Malawi: A New Life Amidst Chaos

Rowan Pybus

Malawi was recently devastated by the worst flooding in living memory. Three weeks after the disaster, people are still struggling to get on with their lives and preparing as best they can for a difficult future.

Berita and her family live in Makhanga, a cluster of villages with a population of about 5,000, situated on a slightly elevated area in southern Malawi’s vast plains. She didn't run when the floods hit, because she had nowhere to go—and because she was eight months pregnant.

The floodwaters came during the night. At 3:00AM, Berita woke up to water in her house, licking the blanket on which she slept. As time passed the water rose, from ankle deep to knee deep, until midnight the next day when it reached her home's windowsill. It drowned the cornfields that feed the village; it contaminated the wells that sustain the families. It covered the local clinic with thick mud that clung to stocks of drugs and medical supplies.

There was nowhere to go but up, and there was nothing up but trees. Mathias, Berita's husband and a village leader, hauled his heavily pregnant wife and their five children up into the branches, all of them still drenched from the heavy rains.

They stayed there for four days. The baby kept kicking.

And then it was time. Early on the morning of January 22—13 days after the floods came, taking all of her possessions—Berita felt the baby was ready, even if she was not. “We went to the clinic, but it was closed,” she remembers. “There was no one there to help. I was told to wait, that a helicopter was coming, that it could take me to another clinic.” By that time, Makhanga village had become an island completely cut off from the rest of the country apart from a slow trickle of aid dropped from the air.

“When we landed we were told there was a woman in advanced labor, but nobody to deliver the baby,” says Clive Kasalu, a Malwian nurse and midwife who works with Doctors Without Borders/Médecins Sans Frontières (MSF). “So it was up to me.” Clive had an emergency delivery kit and 14 years experience under his belt, so he felt confident. But still, “We had to improvise a bit,” he says. Only parts of the clinic had been cleaned up during the three days that MSF had a team at work in Makhanga. Clive enlisted an assistant to fetch clean water while focusing as he tended to Berita.

Within an hour, Berita was well into labor, sweating and clinging to the bare bed while Mathias waited outside, worrying—it's taboo here for fathers to attend births. Finally, at noon, Makhanga’s community had one more member: a healthy, hungry 6.4-pound baby girl.

Three weeks after the floods hit, Makhanga remains an island, and its inhabitants are still trapped. While MSF regularly brings medical relief by helicopter, helping villagers get on with their lives, the consequences of the worst floods in Malawi's living memory will be felt for months to come. “I am glad to have my new baby,” says Berita. “But we don't have enough food, we don't have clean water, we don't have any clothing.”

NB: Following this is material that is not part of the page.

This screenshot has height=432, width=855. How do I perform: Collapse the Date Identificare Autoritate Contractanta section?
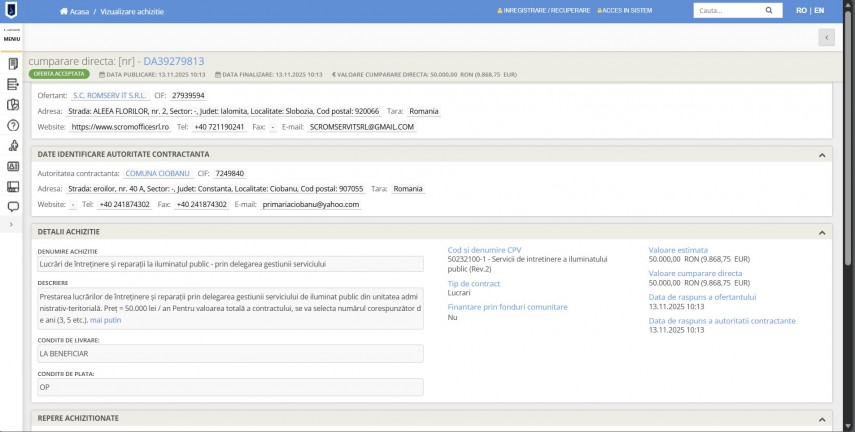[822, 154]
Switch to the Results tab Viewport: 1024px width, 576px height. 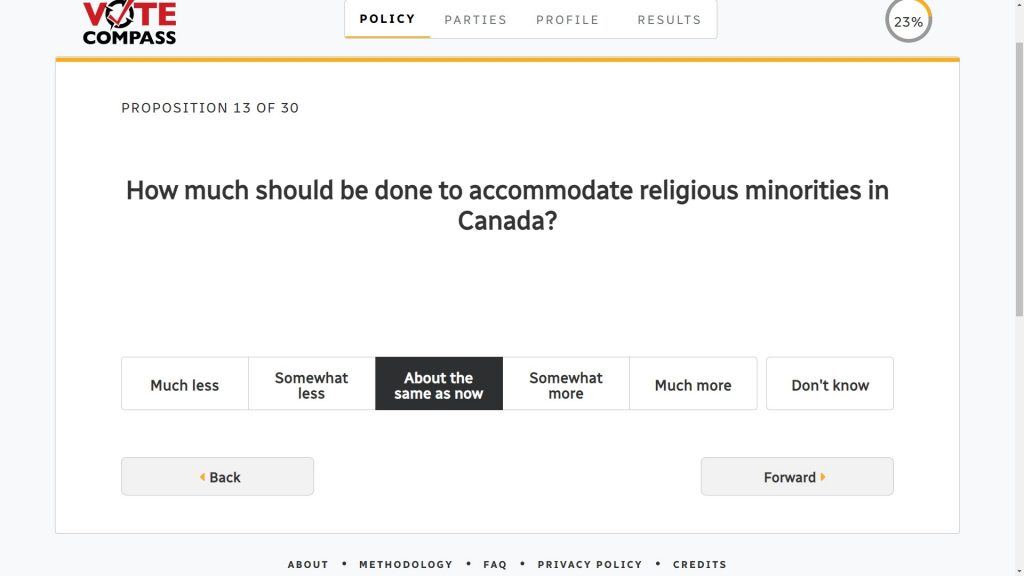point(669,19)
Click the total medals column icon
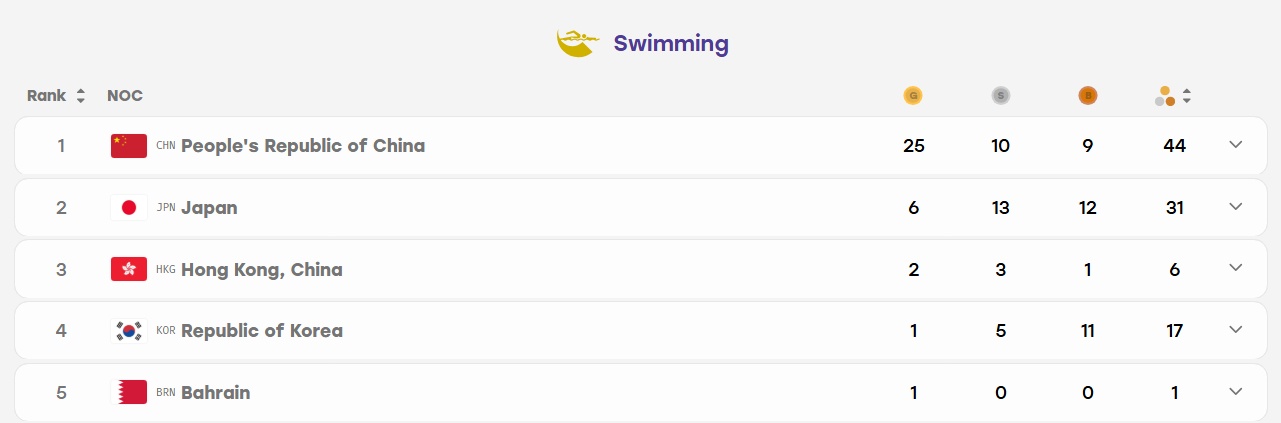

Her brick-and-mud house—built just one year ago—is still standing, but bears the scars of the great flood. It's crowded too—Berita and her family now share the one-bedroom house with 13 relatives whose homes were lost. The family's field, recently planted, was wiped clean of all hope for the coming months’ crops. 

Life trudges on.

The baby girl, now one week old, has yet to receive a name.

Berita Tcheleni welcomed her newborn baby girl in the most difficult conditions: 13 days after the floods, Berita gave birth in the isolated village of Makhanga with the help of MSF nurse Clive Kasalu who had just arrived by helicopter. Makhanga is only reachable by the air since the floods on January 9th.